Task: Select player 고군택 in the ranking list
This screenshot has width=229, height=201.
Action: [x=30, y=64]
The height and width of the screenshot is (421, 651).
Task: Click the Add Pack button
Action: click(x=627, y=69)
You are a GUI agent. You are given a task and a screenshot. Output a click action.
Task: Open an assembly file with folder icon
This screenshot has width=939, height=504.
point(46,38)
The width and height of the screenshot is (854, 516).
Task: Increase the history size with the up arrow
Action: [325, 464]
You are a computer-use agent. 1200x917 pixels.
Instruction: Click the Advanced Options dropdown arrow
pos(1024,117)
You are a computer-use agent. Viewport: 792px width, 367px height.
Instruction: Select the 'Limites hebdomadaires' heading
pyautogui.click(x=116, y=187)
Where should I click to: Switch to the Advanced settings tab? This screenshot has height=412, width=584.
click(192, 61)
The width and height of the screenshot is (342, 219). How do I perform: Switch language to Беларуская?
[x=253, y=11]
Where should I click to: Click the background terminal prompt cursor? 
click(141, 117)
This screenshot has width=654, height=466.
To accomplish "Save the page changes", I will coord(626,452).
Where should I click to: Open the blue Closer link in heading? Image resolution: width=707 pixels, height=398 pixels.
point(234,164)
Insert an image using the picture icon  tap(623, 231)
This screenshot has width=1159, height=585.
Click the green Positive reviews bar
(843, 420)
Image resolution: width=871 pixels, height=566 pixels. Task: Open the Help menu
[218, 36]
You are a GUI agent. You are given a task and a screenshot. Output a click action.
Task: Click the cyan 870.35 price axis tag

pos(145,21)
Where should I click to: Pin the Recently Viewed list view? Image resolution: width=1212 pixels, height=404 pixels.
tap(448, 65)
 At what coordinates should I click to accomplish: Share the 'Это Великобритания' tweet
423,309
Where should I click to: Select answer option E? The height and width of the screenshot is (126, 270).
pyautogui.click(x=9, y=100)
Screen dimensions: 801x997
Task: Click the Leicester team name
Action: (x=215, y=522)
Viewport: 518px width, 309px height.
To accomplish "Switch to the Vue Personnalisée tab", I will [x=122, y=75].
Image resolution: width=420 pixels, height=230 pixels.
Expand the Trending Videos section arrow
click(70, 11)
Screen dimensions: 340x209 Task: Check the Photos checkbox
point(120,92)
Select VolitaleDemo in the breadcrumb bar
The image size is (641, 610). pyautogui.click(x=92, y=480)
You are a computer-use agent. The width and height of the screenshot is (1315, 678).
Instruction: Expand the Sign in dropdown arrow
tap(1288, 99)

» **PROBLEM STATEMENT**:
The answer should be an exact copy of the data.

» **SOLUTION TO THE EXERCISE**:
Task: Select player 고군택 in the ranking list
This screenshot has width=229, height=201.
Action: [x=30, y=64]
The height and width of the screenshot is (421, 651).
Task: Click the Add Pack button
Action: click(x=627, y=69)
You are a GUI agent. You are given a task and a screenshot. Output a click action.
Task: Open an assembly file with folder icon
This screenshot has width=939, height=504.
point(46,38)
The width and height of the screenshot is (854, 516).
Task: Increase the history size with the up arrow
Action: [325, 464]
You are a computer-use agent. 1200x917 pixels.
Instruction: Click the Advanced Options dropdown arrow
pos(1024,117)
You are a computer-use agent. Viewport: 792px width, 367px height.
Instruction: Select the 'Limites hebdomadaires' heading
pyautogui.click(x=116, y=187)
Where should I click to: Switch to the Advanced settings tab? This screenshot has height=412, width=584.
click(192, 61)
The width and height of the screenshot is (342, 219). How do I perform: Switch language to Беларуская?
[x=253, y=11]
Where should I click to: Click the background terminal prompt cursor? 
click(141, 117)
This screenshot has width=654, height=466.
To accomplish "Save the page changes", I will coord(626,452).
Where should I click to: Open the blue Closer link in heading? Image resolution: width=707 pixels, height=398 pixels.
point(234,164)
Insert an image using the picture icon  tap(623, 231)
This screenshot has width=1159, height=585.
Click the green Positive reviews bar
(843, 420)
Image resolution: width=871 pixels, height=566 pixels. Task: Open the Help menu
[218, 36]
You are a GUI agent. You are given a task and a screenshot. Output a click action.
Task: Click the cyan 870.35 price axis tag

pos(145,21)
Where should I click to: Pin the Recently Viewed list view? Image resolution: width=1212 pixels, height=404 pixels.
tap(448, 65)
 At what coordinates should I click to accomplish: Share the 'Это Великобритания' tweet
423,309
Where should I click to: Select answer option E? The height and width of the screenshot is (126, 270).
pyautogui.click(x=9, y=100)
Screen dimensions: 801x997
Task: Click the Leicester team name
Action: (x=215, y=522)
Viewport: 518px width, 309px height.
To accomplish "Switch to the Vue Personnalisée tab", I will [x=122, y=75].
Image resolution: width=420 pixels, height=230 pixels.
Expand the Trending Videos section arrow
click(70, 11)
Screen dimensions: 340x209 Task: Check the Photos checkbox
point(120,92)
Select VolitaleDemo in the breadcrumb bar
The image size is (641, 610). pyautogui.click(x=92, y=480)
You are a computer-use agent. The width and height of the screenshot is (1315, 678).
Instruction: Expand the Sign in dropdown arrow
tap(1288, 99)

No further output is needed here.